20. The IAC then refers to the fact that the goodwill of the limited company was taken as per version of the accountable person without calling for the records of the company assessed in Bombay. But unless it is shown that the Bombay records do show a value different from that taken by the accountable person and the Assistant Controller, it cannot be said that there is any 'information' on the point for the purpose of Section 59. Computation of goodwill is a matter of opinion. Unless it is shown clearly that the valuation is in violation of established principles, one cannot discover 'information' for Section 59 purpose.

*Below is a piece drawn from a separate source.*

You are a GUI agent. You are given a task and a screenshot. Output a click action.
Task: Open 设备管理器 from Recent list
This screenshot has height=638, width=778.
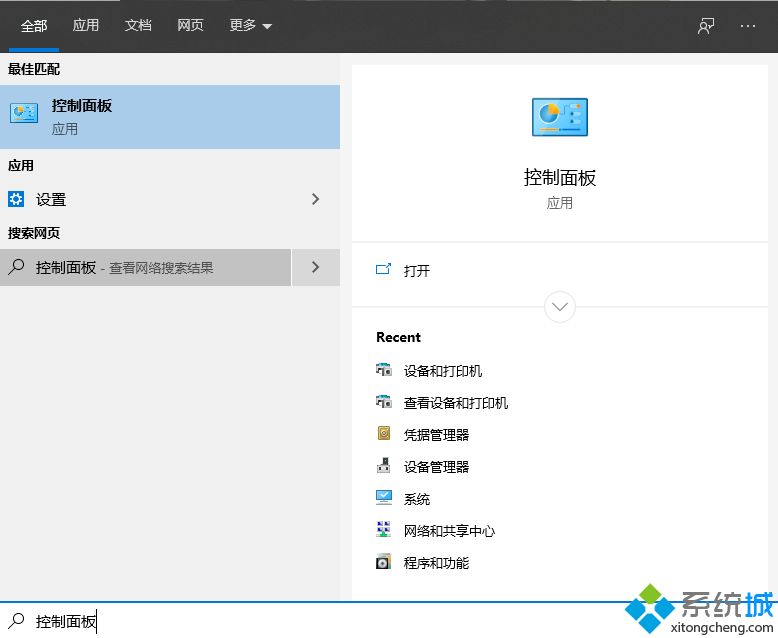tap(436, 467)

Lastly, the IAC's observations regarding gold bonds were based on the records as they went to the IAC, i.e., without the information regarding the actual production of the bond with proper date of holding, etc. In view of the position now shown the IAC's observations regarding gold bonds also cannot constitute information for the purpose of Section 59.
21. The revaluation of shares attempted by the Assistant Controller in reassessment adopts all the figures in the original assessment except the deduction of 15 per cent which was allowed in the original assessment on account of similar allowance given under Rule 1D of the Wealth-tax Rules, 1957. It is not clear why the Assistant Controller is considered wrong in respect of the original valuation. It is settled law- CED v. J. Krishna Murthy  96 ITR 87 (Mys.)-that Rule 1D should be applied for estate duty valuation also. This action is thus also a change of opinion.
22. We thus find that after taking note of the I AC's note dated 3-3-1980 the conditions of Section 59(a) or 59(6) are not fulfilled. Accordingly, appeal is allowed.